I have an 8MPLUSLPD4-EVK Evaluation Kit for the i.MX 8M Plus Applications Processor which I am using to develop optimised OpenCL code for the GC7000UL GPU contained in the onboard NXP i.MX 8M Plus. Can you point me to any documentation for the GC7000UL GPU, please? The IMX_GRAPHICS_USERS_GUIDE.pdf contains some rudimentary information, but I'd like some more detailed information, such as:
- Do the "Floating Point Execution Unit" and the "Integer Execution Unit", which are shown as being separate in Figure 6 on page 58/182, operate in parallel? In other words, if I convert some of my integer arithmetic to use floating point and then interleave floating point and integer arithmetic, would I expect to see a speed-up relative to using purely integer operations (given that my kernel is compute-bound)?
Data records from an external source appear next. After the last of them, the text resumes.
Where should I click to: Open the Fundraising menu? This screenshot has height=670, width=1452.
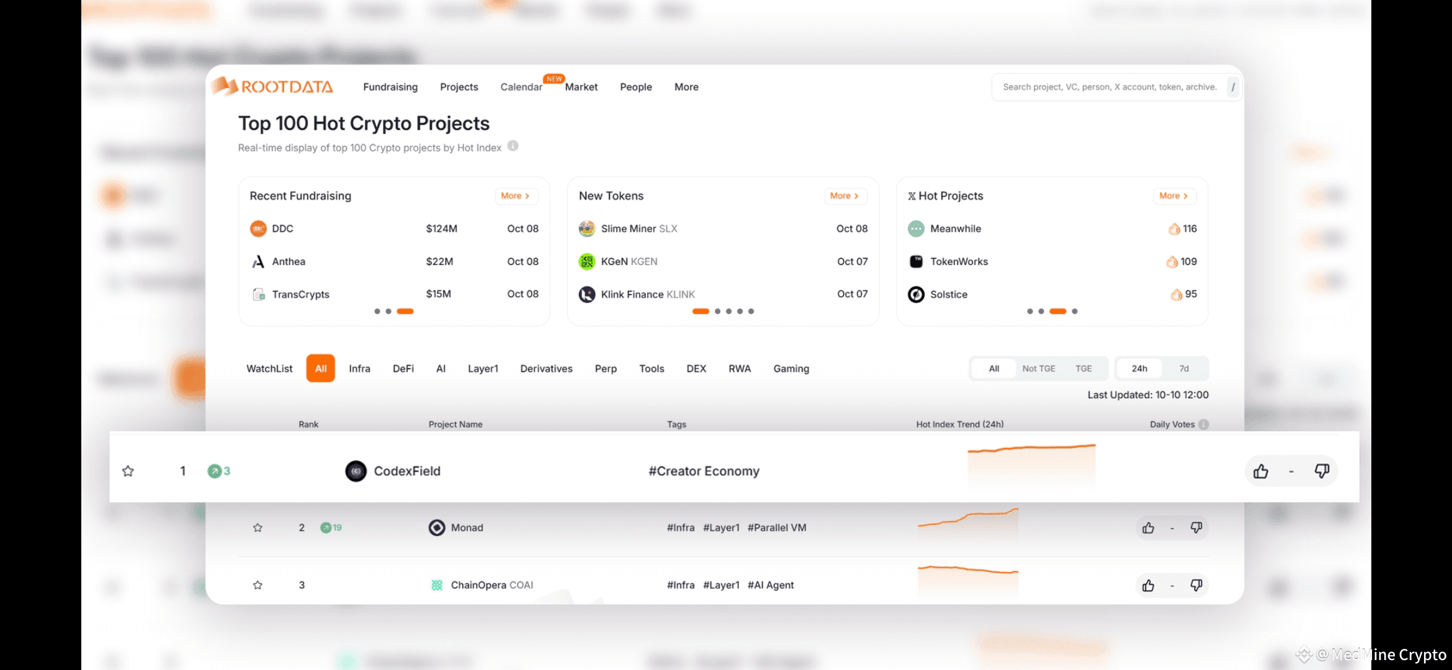click(390, 87)
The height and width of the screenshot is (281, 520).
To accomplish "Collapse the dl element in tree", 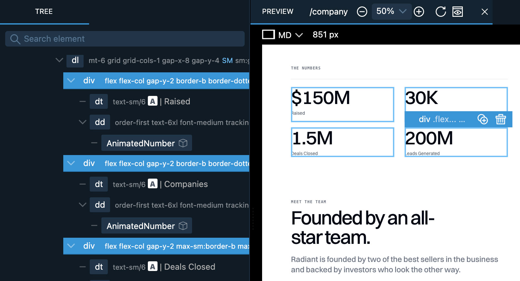I will click(x=59, y=60).
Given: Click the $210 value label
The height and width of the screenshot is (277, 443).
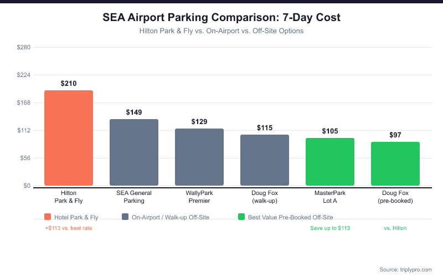Looking at the screenshot, I should pos(69,84).
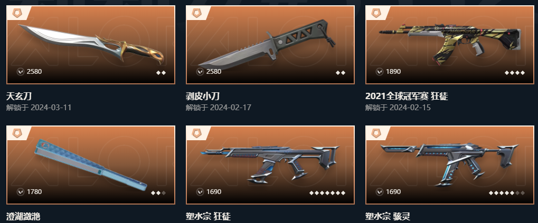This screenshot has height=223, width=538.
Task: Open the 剥皮小刀 knife image
Action: (267, 44)
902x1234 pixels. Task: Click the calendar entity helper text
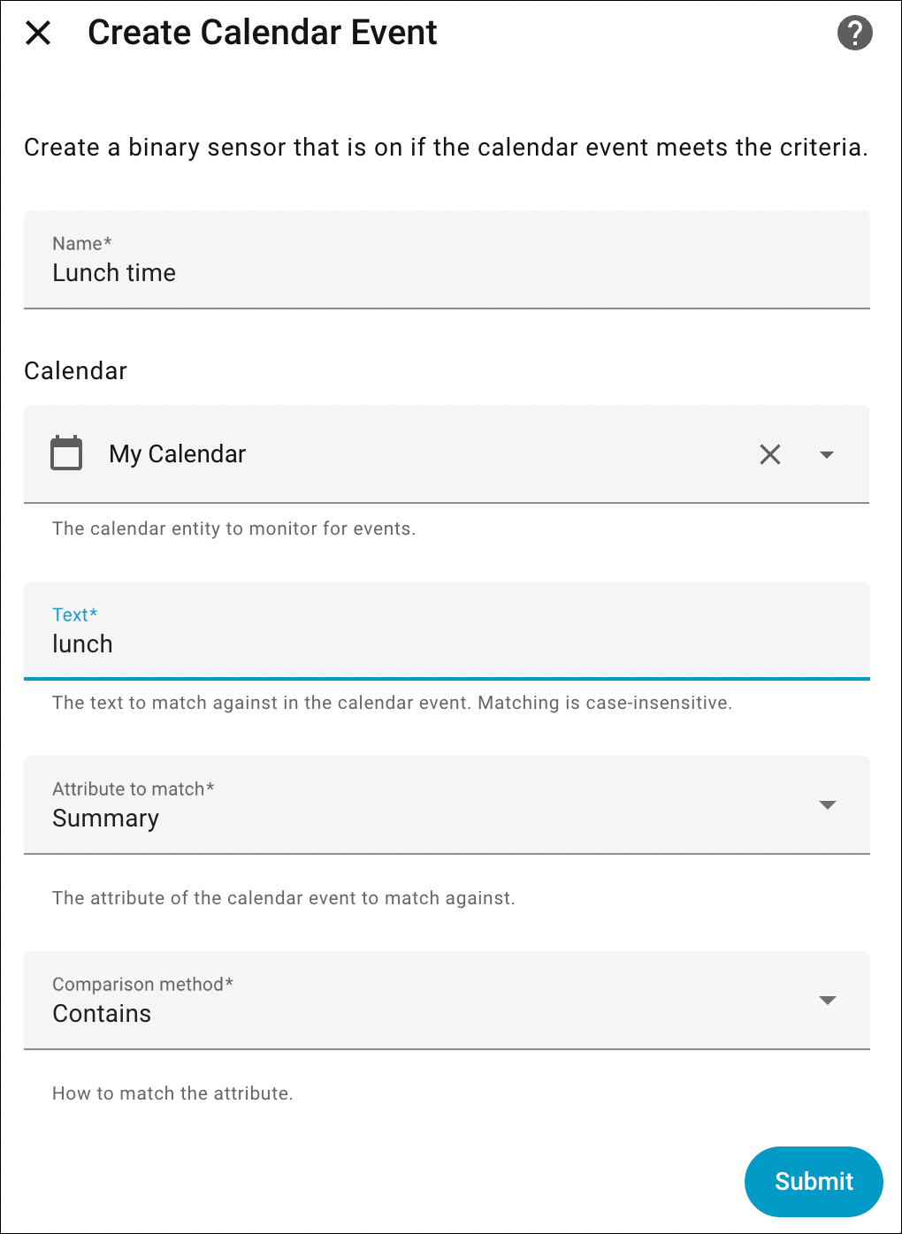(233, 529)
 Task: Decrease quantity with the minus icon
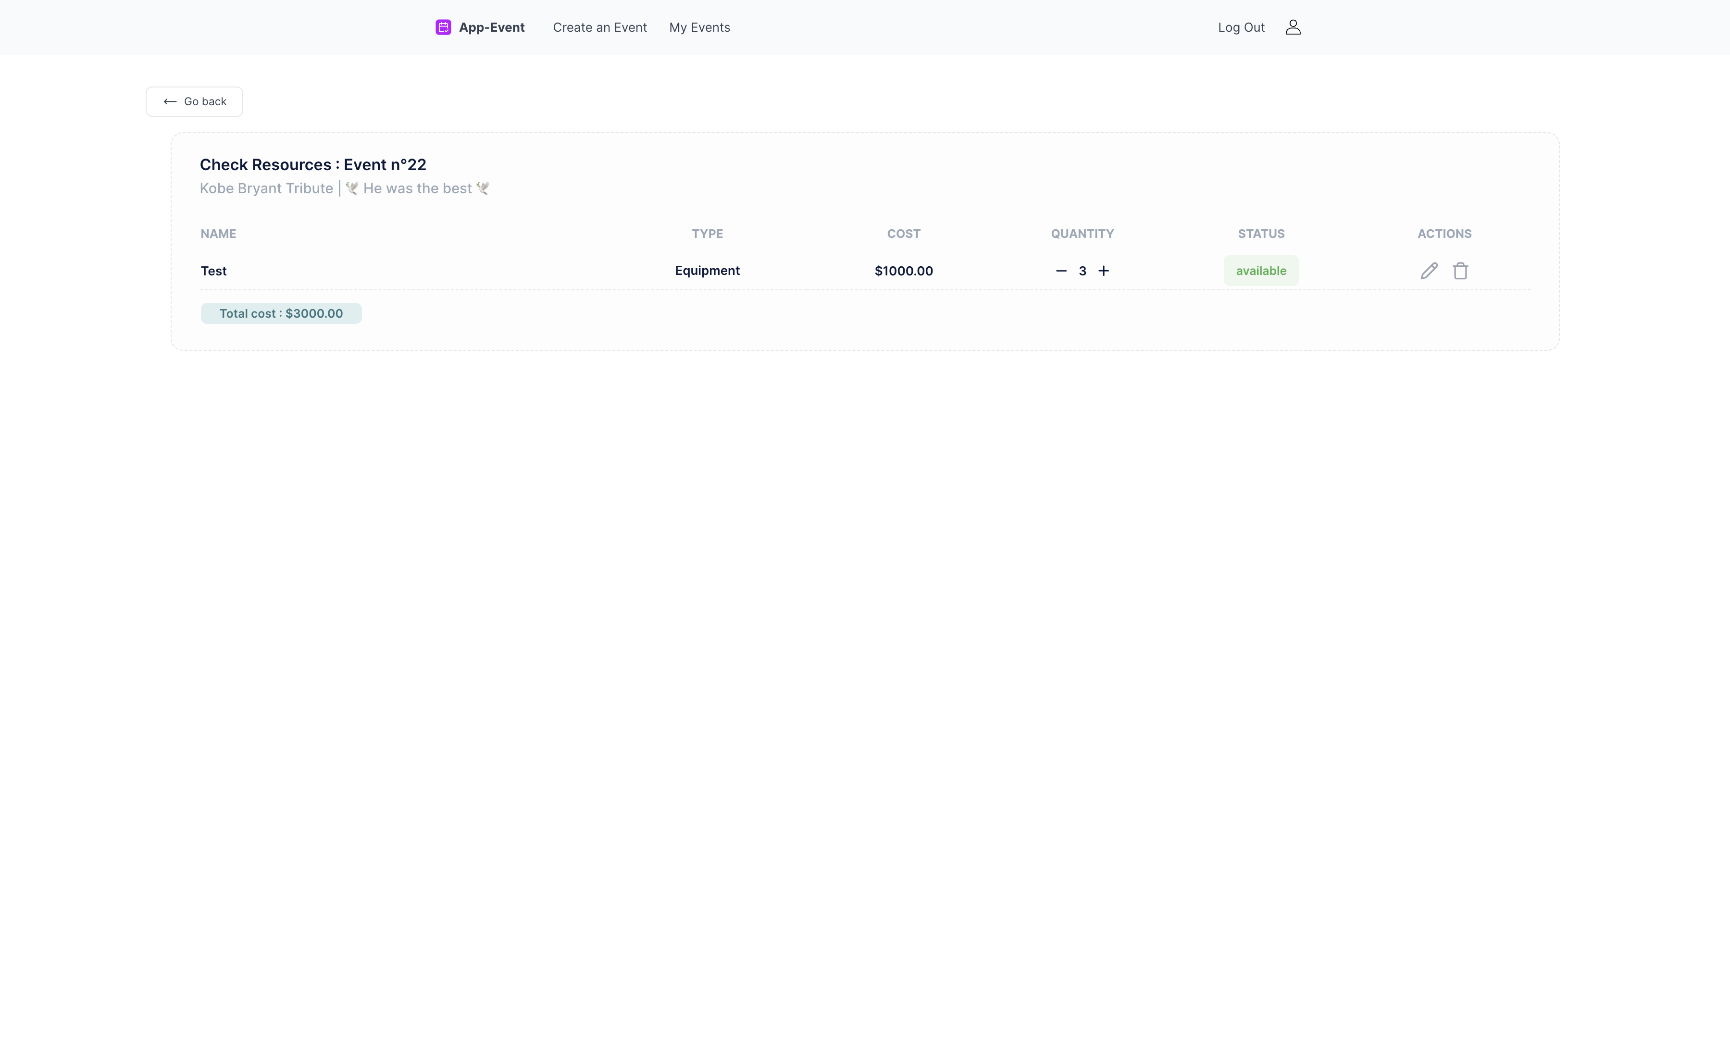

- How much "private memory" does the GC7000UL have in terms of on-chip registers (as opposed to "System Memory" simulating private memory)?
- Does the GC7000UL support "threading"?
- Table 17 says that the GC7000UL is "Full Profile". How does this relate to section 5.3 which talks about "Optimization for OpenCL embedded profile"?
Any pointers/tips/hints/suggestions appreciated - thanks!